Hanako e Nene juntos passeando- ...
Tomei um enorme cuidado ao escolher o que vestiria no dia.
Não podia ser nada muito relaxado para ficar bem para a Nene. Porém, não podia ser nada muito arrumado para o meu irmão não desconfiar.
E eu abusei da sorte: pedi dinheiro à minha mãe para comprar um pudim na padaria para a Yashiro.
Logo depois de comprar a guloseima, dirigi-me até sua casa para irmos juntos. Quase infartei ao ver que não foi ela que atendeu à porta, e sim quem devia ser seu pai.
Ele era uns 20 centímetros de altura mais alto do que eu. Sua aura era assustadora. O cabelo era preto e ondulado como o da Yashiro. A parte do meu cérebro que não estava surtando ponderava se o cabelo da crush era loiro natural ou se ela pintava.
— Pois não? — falou, a voz grossa dando-me arrepios.
— A ... a Yashiro está? — perguntei, evitando fazer minha voz tremer.

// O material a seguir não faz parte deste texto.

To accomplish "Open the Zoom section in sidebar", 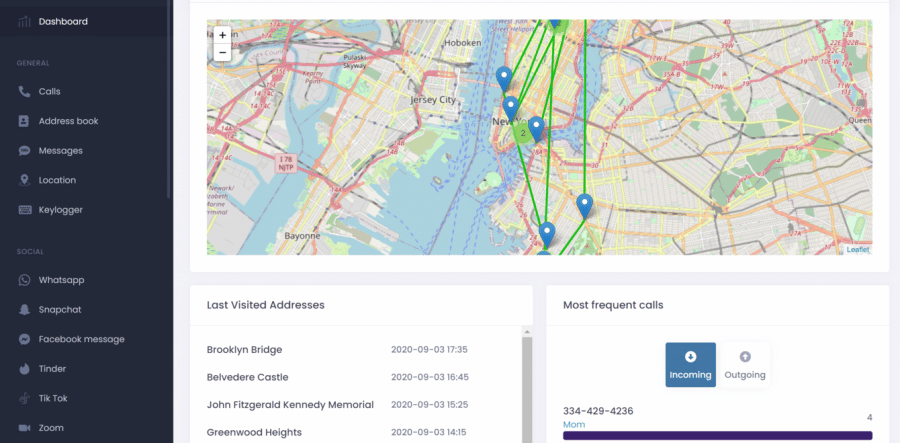I will (51, 428).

— Sim. O que quer com ela?
Fui salvo pela própria.
— Ah, você chegou! — virou para o progenitor enquanto aproximava-se — Pai, esse é o Amane Yugi. Ele que me chamou p'ra ver o eclipse!
Ele olhou de mim para a filha diversas vezes. Engoli em seco.
— Não voltem tarde.
— Pode deixar, Senhor Yashiro. — garanti.

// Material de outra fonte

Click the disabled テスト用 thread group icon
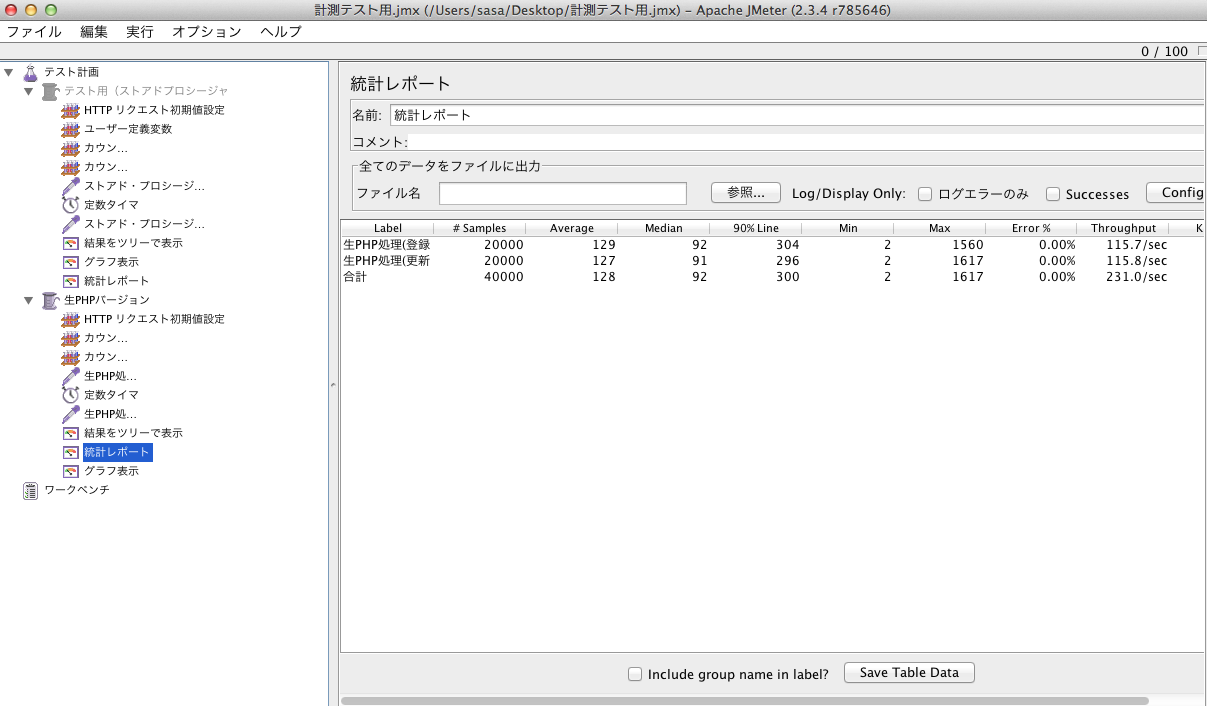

Caminhamos os dois em silêncio até a escola. Eu guiei-a até a laje, onde teríamos uma bela vista do espetáculo.
Estendemos uma toalha verde sobre o chão e colocamos o que trouxemos sobre ela.
— Aqui. — extendi o pudim a ela — É o seu doce favorito, né?
— Ah, obrigada! Você lembrou ... — falou, admirada — Eu também trouxe uma coisa p'ra você! — pegou um saquinho de pano florido e me deu — Donuts caseiros!
Agradeci, os olhos brilhantes de felicidade e gratidão.
Conversamos sobre assuntos aleatórios enquanto comíamos, rindo de bobagens. E a conversa continuou enquanto eu montava o telescópio.
— (...) Só daí eu consegui pegar ele e colocar de volta na gaiola!
— Cara, o teu hamister faz jus ao nome.
Rimos novamente.
— Por que você gosta tanto de astronomia, Hanako-kun?
— ... Vai soar muito idiota ...
— Claro que não! E se soar, qual o problema? Todo mundo tem sua parte idiota.
Engoli saliva, continuando a montar o equipamento para não ter que olha-la ao falar.
— A gente sempre acha que somos muito importantes e, às vezes, que o mundo pararia de girar se morressemos. Que somos grandes.
"E então vemos que nosso planeta é apenas um entre sete, e nem mesmo o maior deles. E que nosso Sol nem é tão grande. E que nossa Galáxia, tão gigante, é apenas mais uma entre bilhões.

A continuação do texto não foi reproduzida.